____ Data supplied

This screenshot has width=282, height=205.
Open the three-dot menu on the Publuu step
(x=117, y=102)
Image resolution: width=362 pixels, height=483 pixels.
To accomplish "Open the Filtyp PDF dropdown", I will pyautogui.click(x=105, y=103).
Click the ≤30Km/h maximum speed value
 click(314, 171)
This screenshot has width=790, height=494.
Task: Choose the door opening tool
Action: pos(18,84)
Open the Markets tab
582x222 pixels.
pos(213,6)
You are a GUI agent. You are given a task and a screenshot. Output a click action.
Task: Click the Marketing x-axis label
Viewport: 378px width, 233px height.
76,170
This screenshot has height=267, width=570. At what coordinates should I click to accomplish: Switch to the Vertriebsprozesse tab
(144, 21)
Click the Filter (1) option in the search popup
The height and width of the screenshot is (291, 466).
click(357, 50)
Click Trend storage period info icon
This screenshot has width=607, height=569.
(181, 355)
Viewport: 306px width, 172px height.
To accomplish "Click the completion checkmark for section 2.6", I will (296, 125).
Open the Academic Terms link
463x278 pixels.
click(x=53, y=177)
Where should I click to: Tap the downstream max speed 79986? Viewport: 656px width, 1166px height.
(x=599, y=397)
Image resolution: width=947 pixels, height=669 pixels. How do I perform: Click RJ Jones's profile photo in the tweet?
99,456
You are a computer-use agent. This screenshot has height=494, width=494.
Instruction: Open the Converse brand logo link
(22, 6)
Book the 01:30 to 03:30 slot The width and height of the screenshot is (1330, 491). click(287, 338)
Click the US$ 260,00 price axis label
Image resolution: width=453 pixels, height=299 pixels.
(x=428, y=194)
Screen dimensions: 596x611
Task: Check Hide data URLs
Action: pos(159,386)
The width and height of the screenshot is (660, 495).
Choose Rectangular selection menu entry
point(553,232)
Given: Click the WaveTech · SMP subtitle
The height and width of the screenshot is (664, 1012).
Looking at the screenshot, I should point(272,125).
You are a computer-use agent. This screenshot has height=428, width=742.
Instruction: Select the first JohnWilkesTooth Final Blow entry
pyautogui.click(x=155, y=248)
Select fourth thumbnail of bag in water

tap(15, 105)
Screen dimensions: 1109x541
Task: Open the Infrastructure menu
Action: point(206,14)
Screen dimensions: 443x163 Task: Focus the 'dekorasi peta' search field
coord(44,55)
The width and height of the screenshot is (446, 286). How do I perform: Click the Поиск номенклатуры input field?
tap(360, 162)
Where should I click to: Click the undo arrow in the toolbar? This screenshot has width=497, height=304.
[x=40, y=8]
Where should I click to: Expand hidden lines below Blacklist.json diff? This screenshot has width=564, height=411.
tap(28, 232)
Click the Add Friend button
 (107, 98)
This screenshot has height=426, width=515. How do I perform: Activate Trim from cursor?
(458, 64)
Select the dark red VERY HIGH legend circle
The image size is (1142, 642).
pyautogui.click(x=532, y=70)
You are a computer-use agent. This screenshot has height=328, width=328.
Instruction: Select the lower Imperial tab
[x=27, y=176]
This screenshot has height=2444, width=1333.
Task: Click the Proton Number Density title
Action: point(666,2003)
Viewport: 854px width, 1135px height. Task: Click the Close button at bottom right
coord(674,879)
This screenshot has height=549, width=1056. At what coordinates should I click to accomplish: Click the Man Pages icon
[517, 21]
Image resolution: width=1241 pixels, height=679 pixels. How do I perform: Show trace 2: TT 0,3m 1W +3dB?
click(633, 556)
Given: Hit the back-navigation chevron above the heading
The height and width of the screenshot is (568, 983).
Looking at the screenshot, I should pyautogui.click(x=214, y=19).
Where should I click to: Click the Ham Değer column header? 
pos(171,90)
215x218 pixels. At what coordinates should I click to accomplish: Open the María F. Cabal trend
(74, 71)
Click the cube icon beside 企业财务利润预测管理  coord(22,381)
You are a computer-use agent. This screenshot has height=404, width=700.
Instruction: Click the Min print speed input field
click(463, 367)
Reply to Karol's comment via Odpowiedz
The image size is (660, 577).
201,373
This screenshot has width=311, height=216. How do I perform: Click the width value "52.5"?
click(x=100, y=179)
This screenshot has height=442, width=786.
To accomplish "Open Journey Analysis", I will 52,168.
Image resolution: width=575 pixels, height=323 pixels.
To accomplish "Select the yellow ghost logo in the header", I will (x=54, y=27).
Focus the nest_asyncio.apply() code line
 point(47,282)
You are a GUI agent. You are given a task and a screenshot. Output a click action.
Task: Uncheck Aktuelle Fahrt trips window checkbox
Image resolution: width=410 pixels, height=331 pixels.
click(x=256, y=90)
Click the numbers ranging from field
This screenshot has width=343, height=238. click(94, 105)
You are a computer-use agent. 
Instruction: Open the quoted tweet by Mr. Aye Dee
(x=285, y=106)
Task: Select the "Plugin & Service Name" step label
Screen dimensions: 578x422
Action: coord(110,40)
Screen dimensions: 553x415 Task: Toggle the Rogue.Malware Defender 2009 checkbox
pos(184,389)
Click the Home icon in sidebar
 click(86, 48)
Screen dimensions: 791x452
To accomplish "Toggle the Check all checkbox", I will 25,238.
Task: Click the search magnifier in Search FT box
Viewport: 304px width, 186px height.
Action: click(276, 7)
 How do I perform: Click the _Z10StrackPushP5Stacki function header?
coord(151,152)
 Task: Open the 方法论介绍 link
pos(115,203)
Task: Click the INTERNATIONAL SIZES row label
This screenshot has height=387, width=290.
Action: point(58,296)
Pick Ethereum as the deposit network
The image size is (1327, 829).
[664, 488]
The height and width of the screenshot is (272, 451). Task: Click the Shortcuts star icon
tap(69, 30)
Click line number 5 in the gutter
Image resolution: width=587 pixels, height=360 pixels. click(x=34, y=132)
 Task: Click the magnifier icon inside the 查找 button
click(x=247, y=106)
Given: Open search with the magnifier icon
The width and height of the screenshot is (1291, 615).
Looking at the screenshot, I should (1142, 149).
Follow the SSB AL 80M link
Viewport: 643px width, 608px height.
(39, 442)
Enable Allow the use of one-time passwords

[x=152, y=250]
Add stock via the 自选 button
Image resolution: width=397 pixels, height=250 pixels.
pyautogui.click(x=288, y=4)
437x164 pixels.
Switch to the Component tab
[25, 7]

________

To do:
Reproduce exactly the stretch of the material above that starts at the line with "Where should I click to: Click the Ham" and ends at the line with "Image resolution: width=575", both included, and nothing else.

Your response:
Where should I click to: Click the Ham Değer column header? 
pos(171,90)
215x218 pixels. At what coordinates should I click to accomplish: Open the María F. Cabal trend
(74, 71)
Click the cube icon beside 企业财务利润预测管理  coord(22,381)
You are a computer-use agent. This screenshot has height=404, width=700.
Instruction: Click the Min print speed input field
click(463, 367)
Reply to Karol's comment via Odpowiedz
The image size is (660, 577).
201,373
This screenshot has width=311, height=216. How do I perform: Click the width value "52.5"?
click(x=100, y=179)
This screenshot has height=442, width=786.
To accomplish "Open Journey Analysis", I will 52,168.
Image resolution: width=575 pixels, height=323 pixels.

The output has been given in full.